TEXTE FOURNI>

A Ostende, ce fut la confusion. Il y eut une réunion du gouvernement le 16 mai à 23 heures à la lueur de la bougie dans une chambre d’hôtel. Il fut décidé comme en 1914 de rejoindre Sainte-Adresse non loin du Havre où le gouvernement avait siégé. On croyait encore à la possibilité d’arrêter l’offensive allemande. Illusions ! Quatre membres du gouvernement rejoignirent le roi à son quartier général. Paul Hymans et sa femme partirent en voiture vers Abbeville. Au terme de moult péripéties, bombardements, interdictions de circuler de l’armée anglaise, ils parvinrent enfin à Sainte-Adresse où se trouvaient déjà quelques fonctionnaires avec leurs familles. La situation n’y était guère brillante. Il y eut aussi des bombardements. L’avance allemande semblait inéluctable. Non, on ne reproduira pas la situation de 1914 ! La fuite continua, cette fois-ci vers Poitiers.

[Données sur les éléments et la position du texte]
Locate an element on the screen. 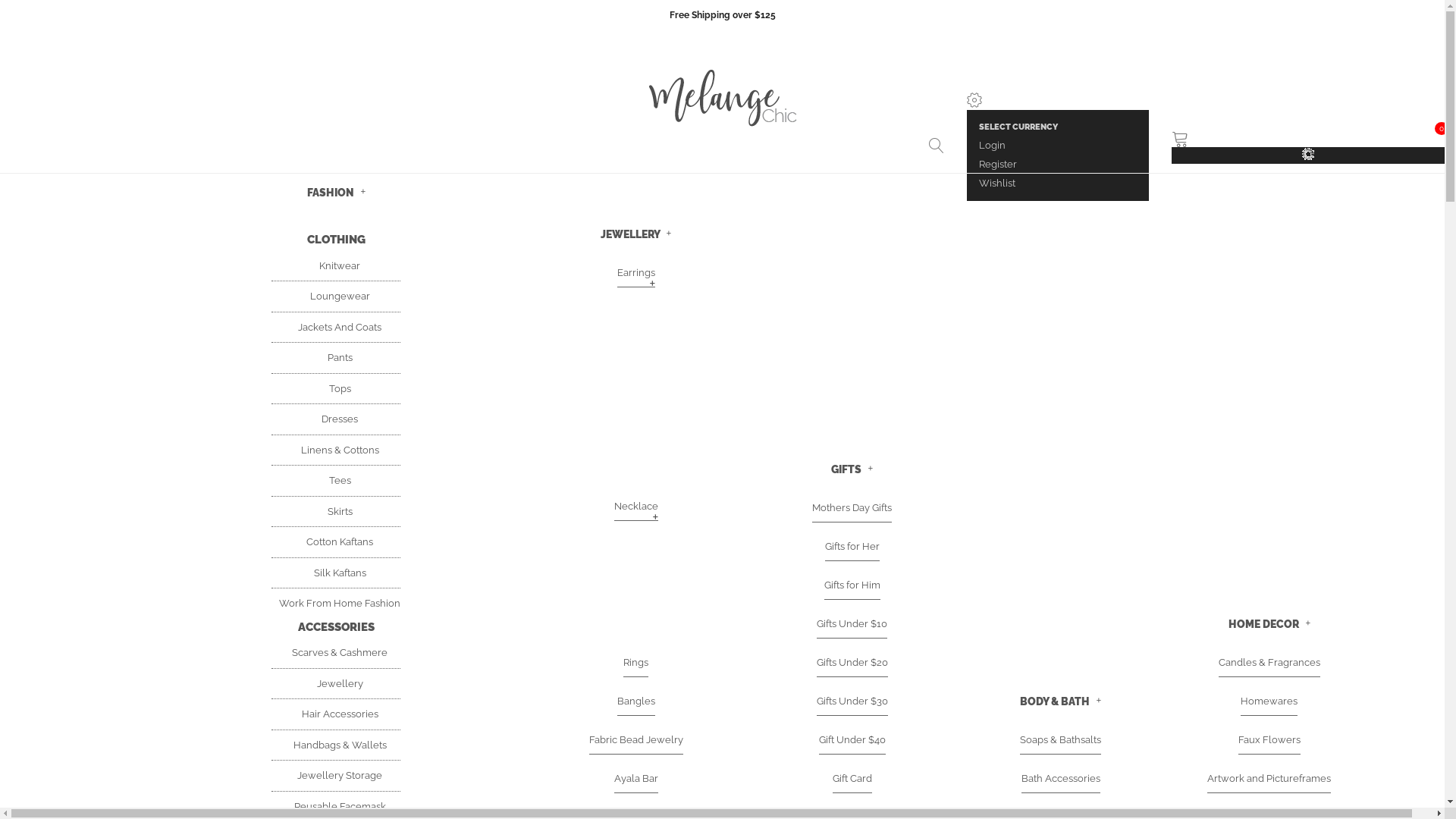  'Gift Under $40' is located at coordinates (852, 739).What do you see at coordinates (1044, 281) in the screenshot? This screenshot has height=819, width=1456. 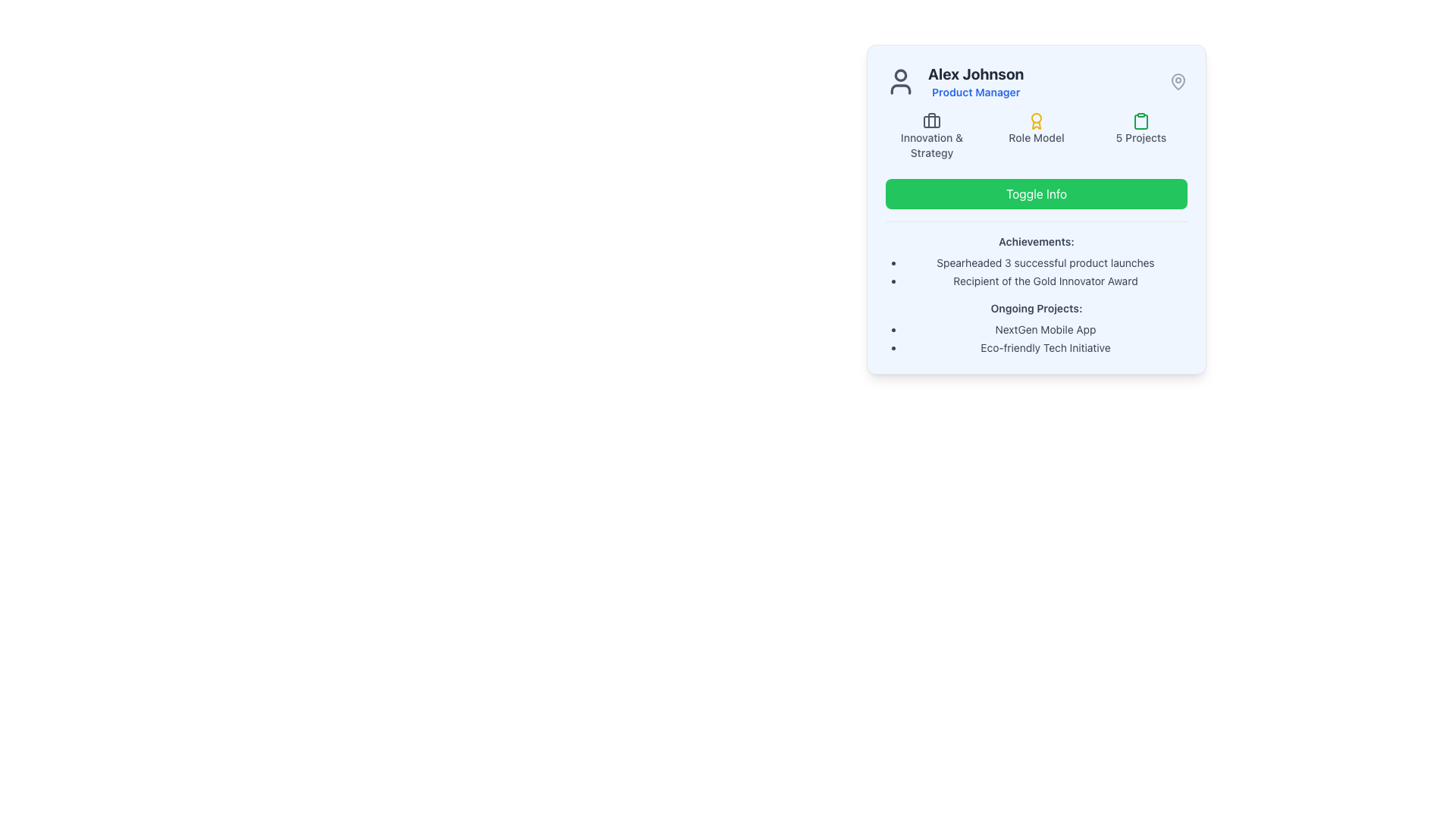 I see `the static text element that describes one of the achievements listed under 'Achievements:' in the user card layout, specifically the text located between 'Spearheaded 3 successful product launches' and 'Ongoing Projects:' section` at bounding box center [1044, 281].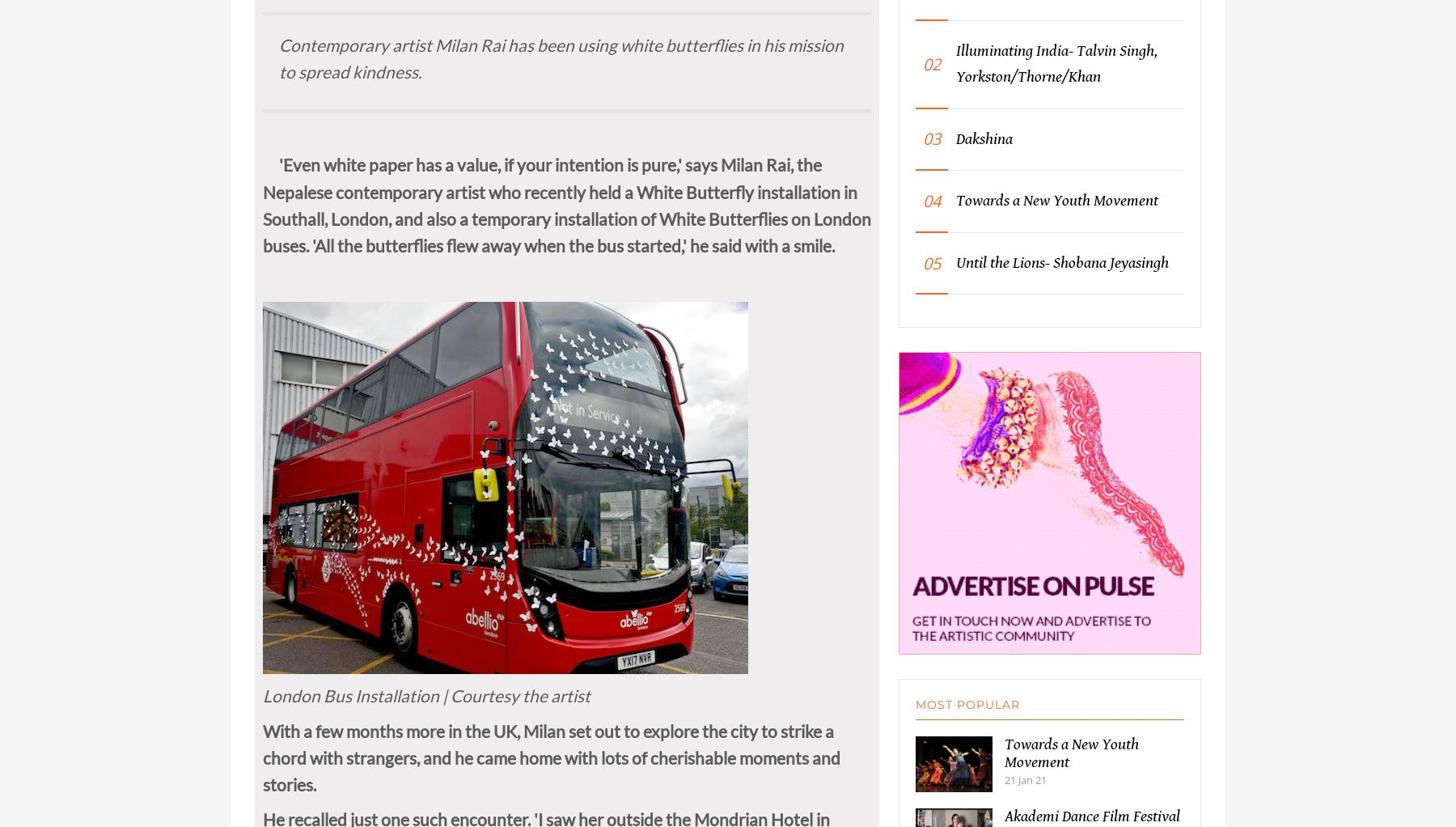  I want to click on '02', so click(931, 78).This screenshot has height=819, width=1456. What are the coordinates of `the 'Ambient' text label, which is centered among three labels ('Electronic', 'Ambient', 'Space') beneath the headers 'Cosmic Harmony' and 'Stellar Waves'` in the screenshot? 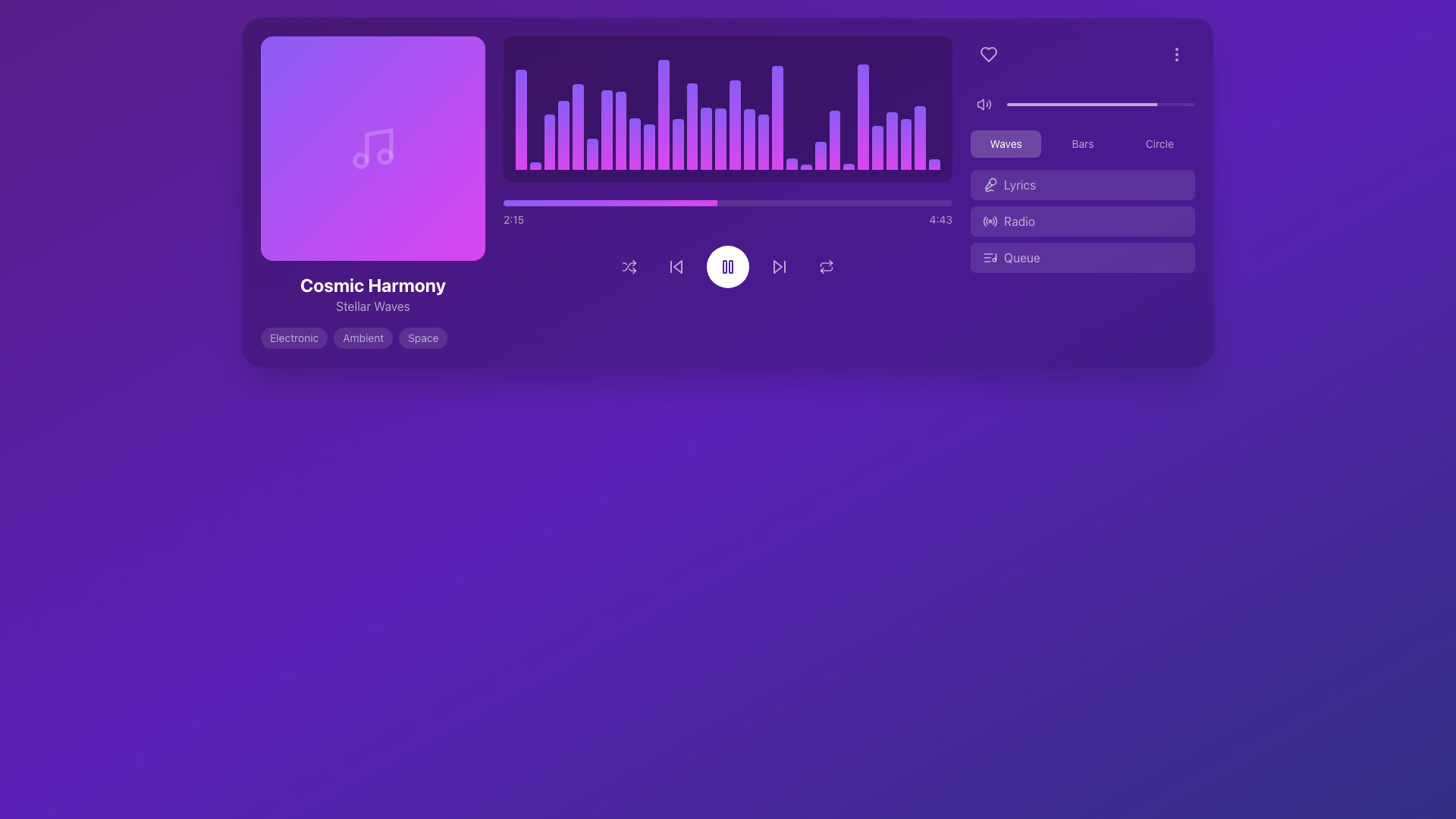 It's located at (372, 337).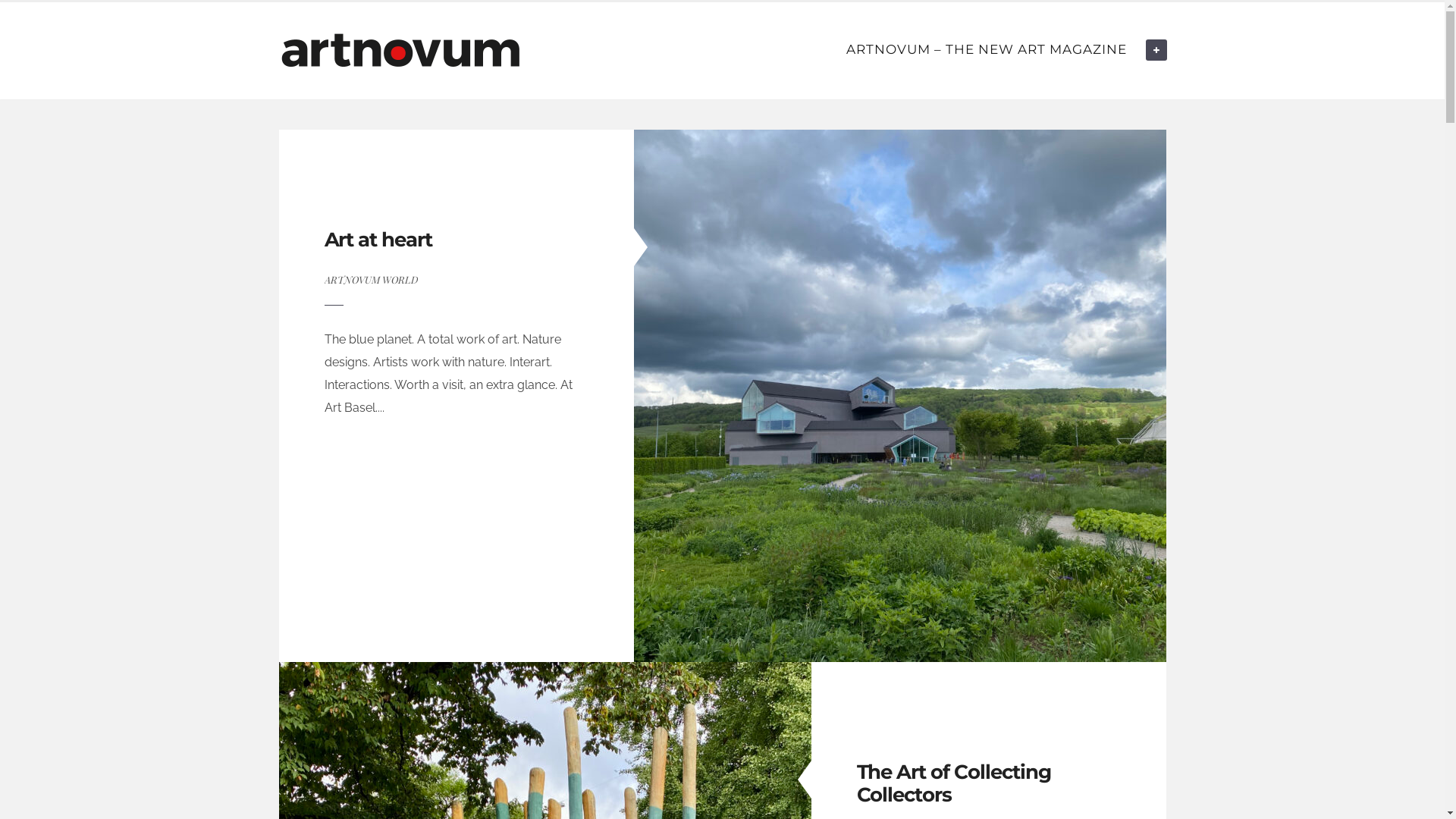 This screenshot has width=1456, height=819. I want to click on 'The Art of Collecting Collectors', so click(952, 783).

ÉNONCÉ DE LA TÂCHE> Rédigez la suite du texte sur la fuite du gouvernement et de Paul Hymans, en reprenant juste après sa dernière phrase.

RÉPONSE ATTENDUE>
La capitulation de l’armée belge ordonnée par le Roi

 

 

Le drame est la totale ignorance de la situation par ce gouvernement en exil. De plus, le gouvernement et le roi sont séparés. Arrive l’inéluctable : la capitulation des armées belges ordonnée par le roi. Quatre ministres vont rencontrer Léopold III à Wynendaele près de Bruges. L’entrevue est dramatique. Le roi veut rester au milieu de ses soldats et les ministres veulent poursuivre le combat auprès des alliés. De plus, le souverain aurait voulu qu’un ministre signe un arrêté royal en blanc pour lui permettre de former un nouveau gouvernement en Belgique. Comme un ennui ne vient jamais seul, le Premier ministre français Paul Reynaud prononça à la radio un discours accusant l’armée belge de « capitulation en rase campagne » et la Belgique d’avoir donné un « coup de poignard dans le dos » des alliés. Cela déclencha des manifestations de haine de la population française à l’égard des réfugiés belges en France. Paul Hymans voulut que les Belges relèvent la tête. Avec quatre ministres du gouvernement et les trois ministres d’Etat, une couronne fut déposée au monument des Belges à la place de la Concorde à Paris. Ce geste symbolique émut une partie de l’opinion française. Cependant les Belges étaient divisés. Certains parlementaires voulaient abroger la monarchie et instaurer une République dont Paul Hymans serait le président !

 

 

 

Paul Reynaud, le Premier ministre français, n'hésita pas à déshonorer la Belgique.

Paul Reynaud, le Premier ministre français, n'hésita pas à déshonorer la Belgique.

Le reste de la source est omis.